A ostomia da cantora foi temporária. No final do mesmo ano, ela deixou de usar a bolsa, recomendada pelos médicos apenas durante o tratamento contra o câncer. Uma nova intervenção cirúrgica foi feita, e a artista teve o trato intestinal reconstruído.
Novamente, Preta publicou uma foto exibindo a bolsa nas redes sociais, se mostrando grata ao tempo em que precisou ficar ileostomizada. “Quis deixar registrado uma última foto com a minha bolsinha de ileostomia, ela que tanto me ajudou nesses últimos três meses e meio. Sou grata demais por ter tido a oportunidade de usá-la enquanto meu corpo cicatrizava.”
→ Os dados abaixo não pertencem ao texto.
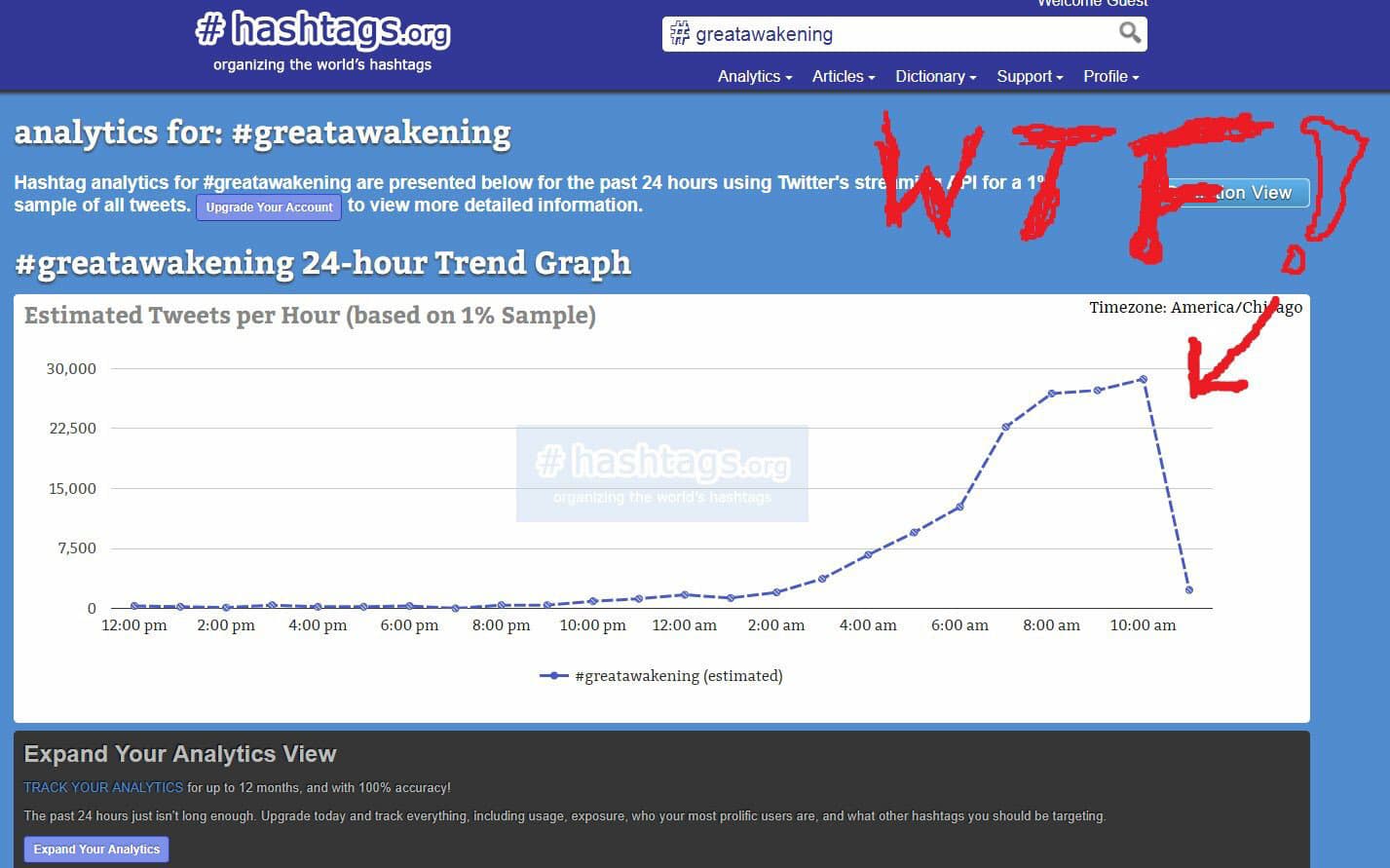Follow the TRACK YOUR ANALYTICS link

coord(103,787)
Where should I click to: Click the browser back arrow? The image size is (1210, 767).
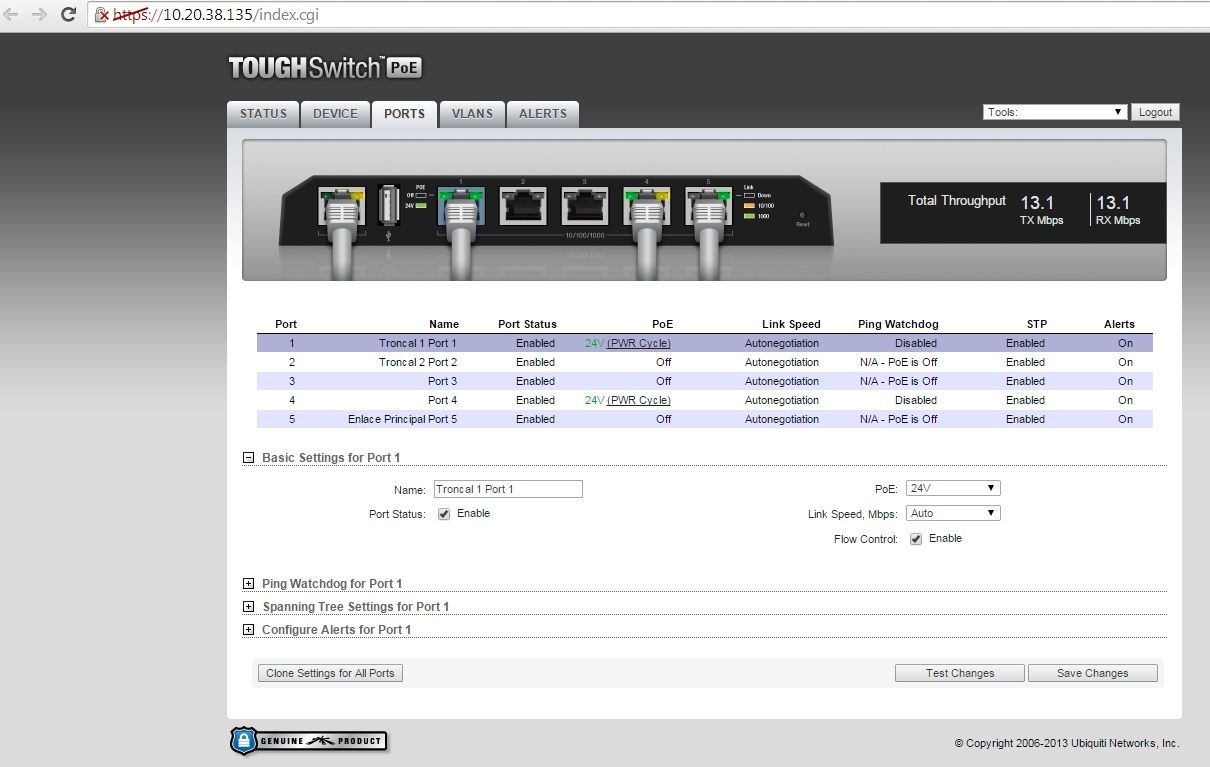pos(12,15)
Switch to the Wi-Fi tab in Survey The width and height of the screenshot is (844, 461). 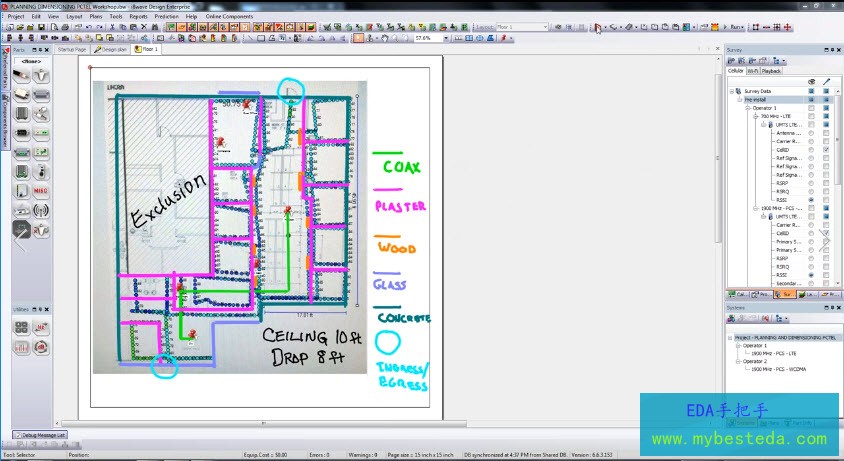click(753, 71)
Outro famoso que também precisou passar pelo procedimento foi o ator e modelo Luciano Szafir. A necessidade de uma ostomia veio após sequelas da Covid-19, em 2021. Na ocasião, ele passou por duas cirurgias.
Uma delas foi para a retirada de um hematoma no intestino, causado por uma embolia pulmonar provocada pela reinfecção do vírus, o que trouxe a necessidade do uso da bolsa de colostomia. O caso do modelo também foi de uso temporário e, em 2022, ele fez a retirada da bolsa de colostomia.
Assim como Preta, Luciano também compartilhou sua história com o público. Na edição do São Paulo Fashion Week de 2021, ele desfilou com a bolsa de colostomia à mostra. Em entrevista à imprensa, ele explicou a relação com a condição.
No início, tive medo e um pouco de dificuldade, algo normal diante do novo. Mas tudo é uma questão de adaptação e logo isso virou rotina. Não deixei de fazer nada por causa da bolsa. Voltei à vida normal e a proposta é justamente mostrar que a bolsa não define ninguém“, declarou.